MILWAUKEE -- It would be reasonable to wonder why, at this stage of the priest sex abuse crisis, a major Catholic law school would bother spending two days on the subject. It is reasonable to ask if the topic, by this point, had not been wrung dry of any new news, of any insights or rationales that have not already been chewed to insignificance in the endless conferences, books, documentaries and analyses produced over the past quarter century.
I raised the question with myself before signing on for one more go-around with the topic at Marquette University Law School, which featured the discussion as part of its ongoing Restorative Justice Initiative. The April 4-5 program was titled “Harm, Hope, and Healing: International Dialogue on the Clergy Sex Abuse Scandal.” (See NCR's story on the conference here .)
Not much new surfaced in terms of content. The difference in this conference -- indeed, the something new -- could be seen in two elements: Bishops and priests were speaking in a way that one rarely hears them talk about sex abuse; and in their prepared remarks, many of the clerics dared to look at themselves and what we call, for lack of a term that accommodates more nuance, clerical culture.

» **Recorded information**:
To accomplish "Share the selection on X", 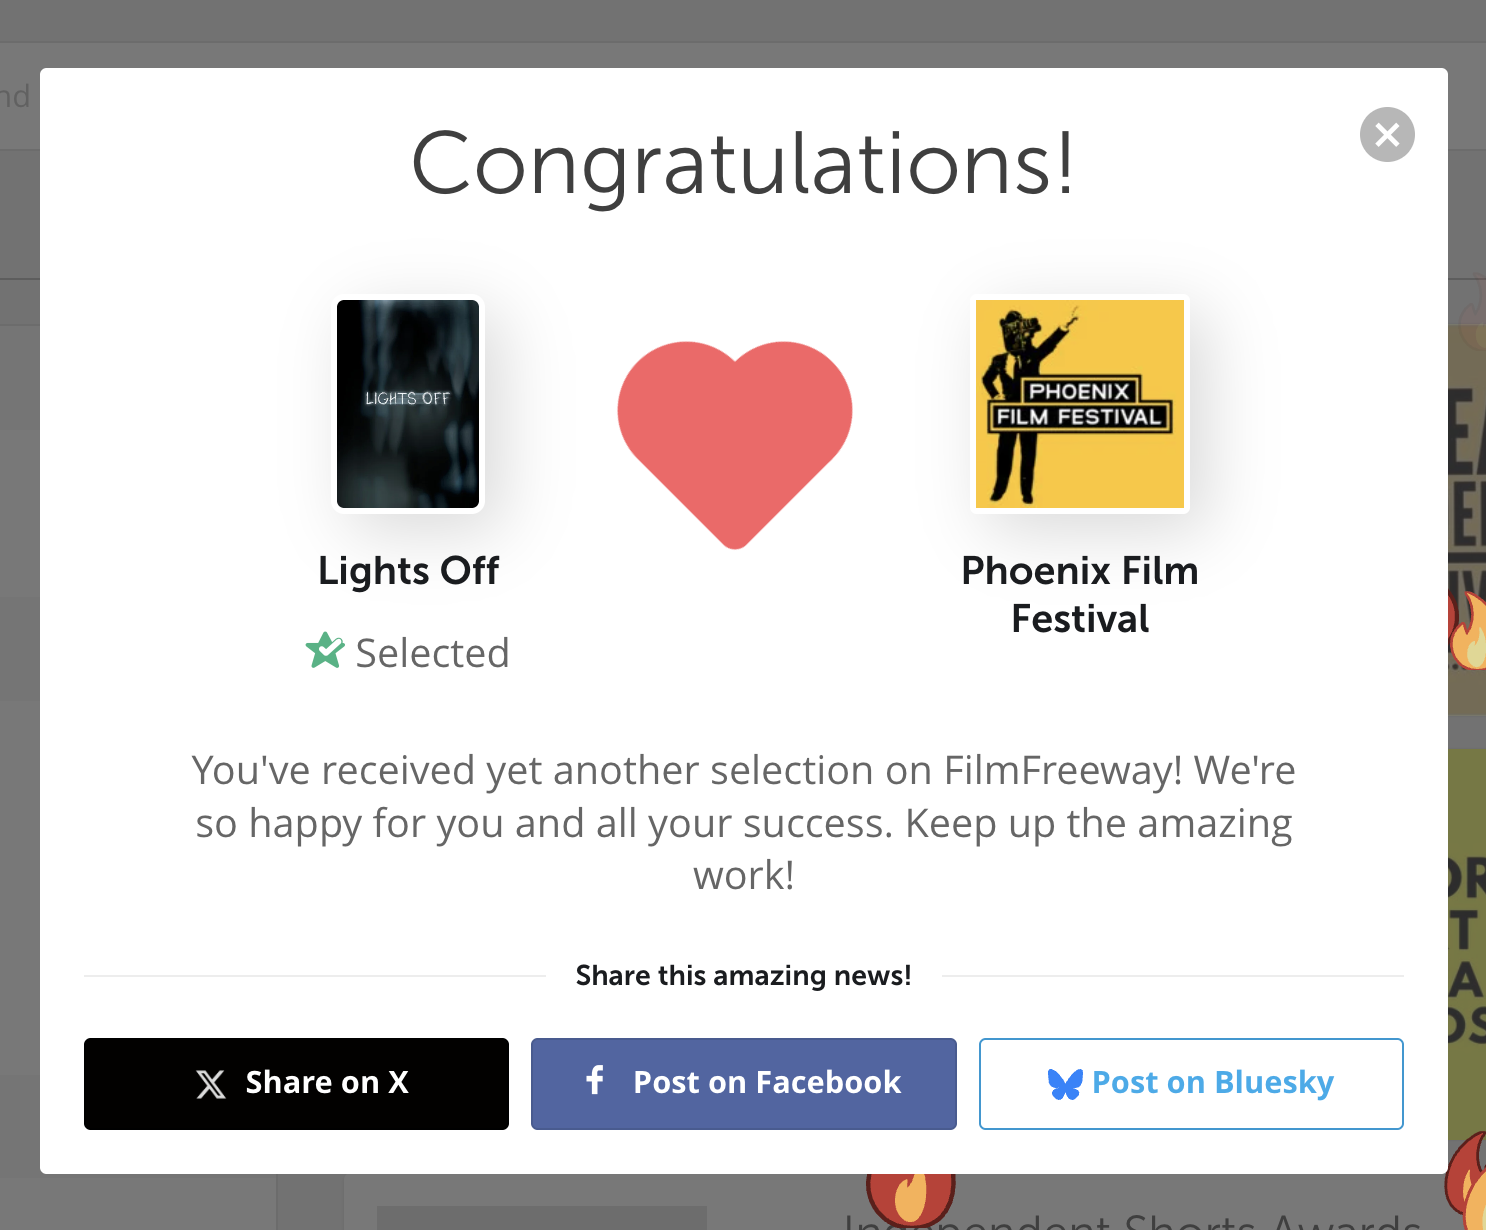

» **Goal**:
Copy the article about the clergy sex abuse conference word for word, between "I raised the" and "nuance, clerical culture.", inclusive.

» **Task result**:
I raised the question with myself before signing on for one more go-around with the topic at Marquette University Law School, which featured the discussion as part of its ongoing Restorative Justice Initiative. The April 4-5 program was titled “Harm, Hope, and Healing: International Dialogue on the Clergy Sex Abuse Scandal.” (See NCR's story on the conference here .)
Not much new surfaced in terms of content. The difference in this conference -- indeed, the something new -- could be seen in two elements: Bishops and priests were speaking in a way that one rarely hears them talk about sex abuse; and in their prepared remarks, many of the clerics dared to look at themselves and what we call, for lack of a term that accommodates more nuance, clerical culture.